Charles-Pierre Chais (1701–1785) was a Genevan pastor, who spent much of his life in The Hague. He completed a Bible translation in French; however, it derived with commentary from English-language sources.
Life
Chais was born in Geneva in January 1701. He was the son of Jean-François Chais and Alexandrine Maurice.[1][2][3] He studied theology in Geneva, and then travelled in France, Germany, and Holland from 1724, when he was ordained, to 1728.[1]
From 1742, Chais published volumes of a French Bible commentary, La Sainte Bible, ou le vieux et le nouveau testament avec un commentaire littéral composé de notes choisies et tirées de divers auteurs anglois. A seventh volume appeared in 1790, edited by Archibald Maclaine.[3] According to the front matter, the French text is based on the translation of David Martin.[8]
Other works were:
Le sens littéral de l'écriture sainte, 1751, 3 volumes, translated from the English of Thomas Stackhouse[7]

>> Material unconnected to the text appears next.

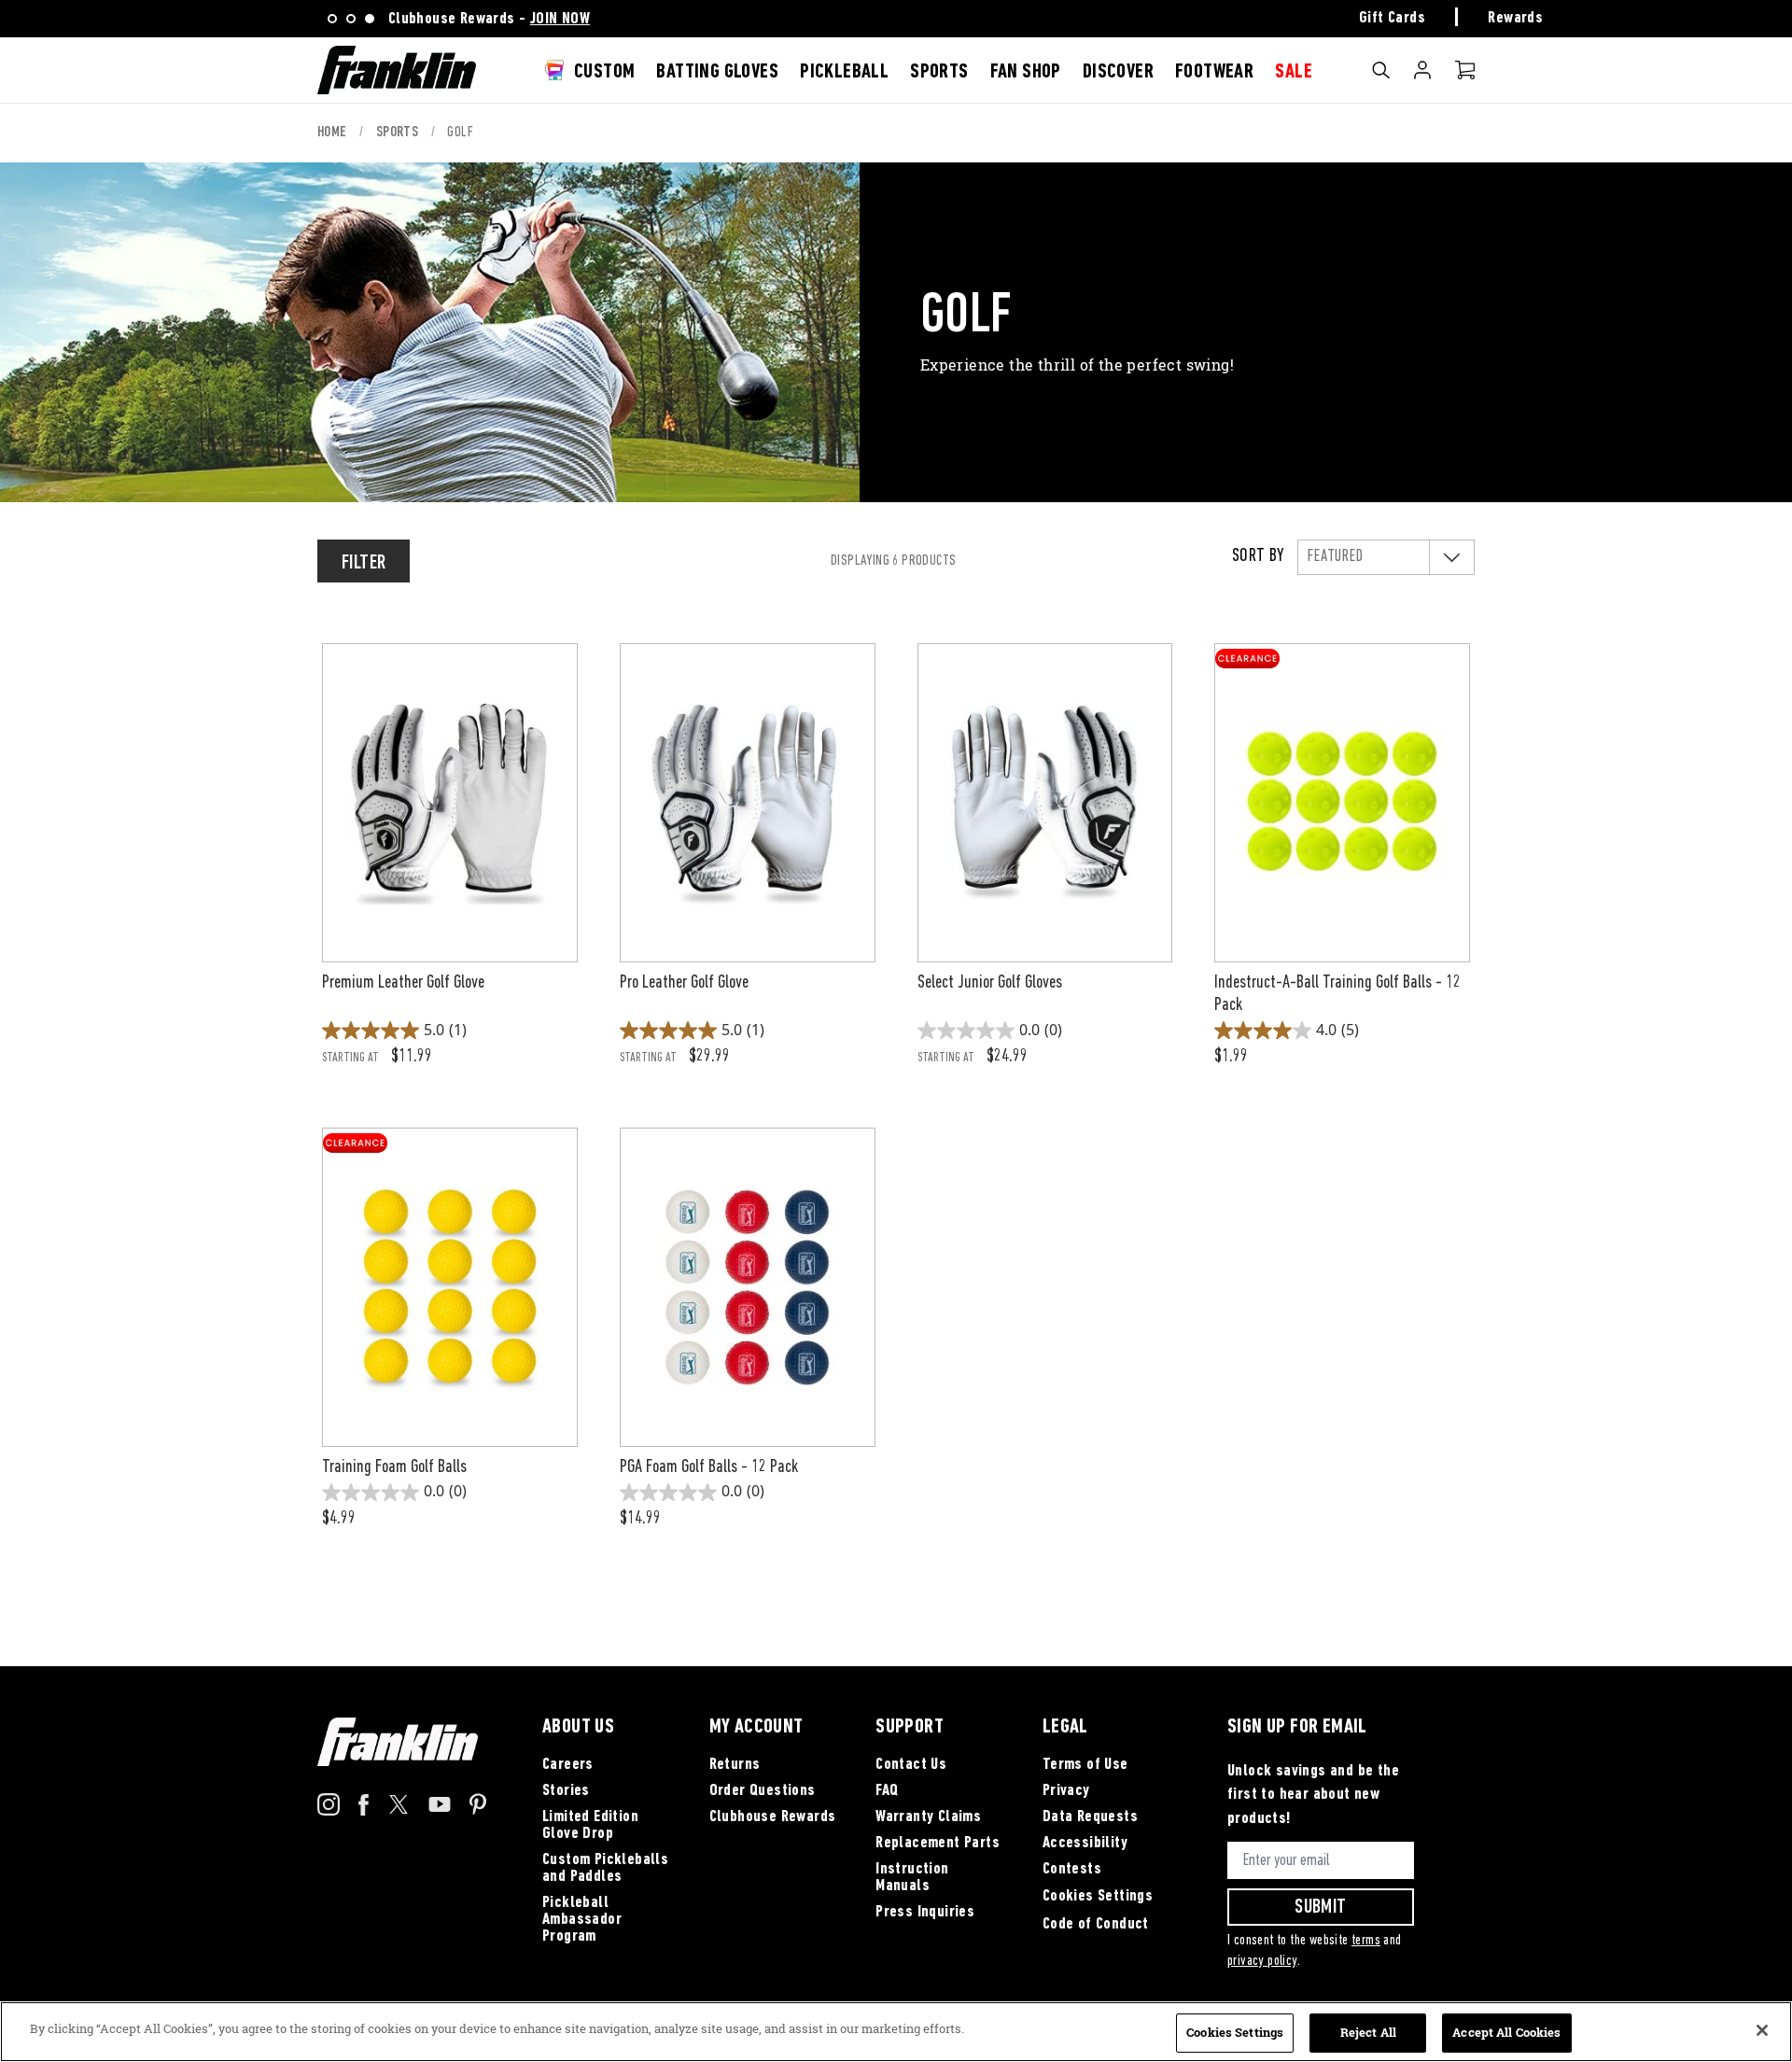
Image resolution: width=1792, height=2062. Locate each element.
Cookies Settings (1098, 1896)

Lettres historiques et dogmatiques sur les Jubilés et les indulgences à l'occasion du Jubilé Universel célébré à Rome, 1751
Théologie de l'Écriture Sainte, ou la Science du Salut, 1752, 2 volumes
Essai apologétique sur la méthode de communiquer la petite vérole par inoculation, 1754.[9] Chais paid close attention to the Journal Brittanique edited by Matthieu Maty; and noted in it a review of a 1752 sermon by Isaac Maddox in favour of inoculation, given at the London Smallpox and Inoculation Hospital run by Edward Jenner. He wrote this early tract to promote inoculation, and became an authority on the subject.[10]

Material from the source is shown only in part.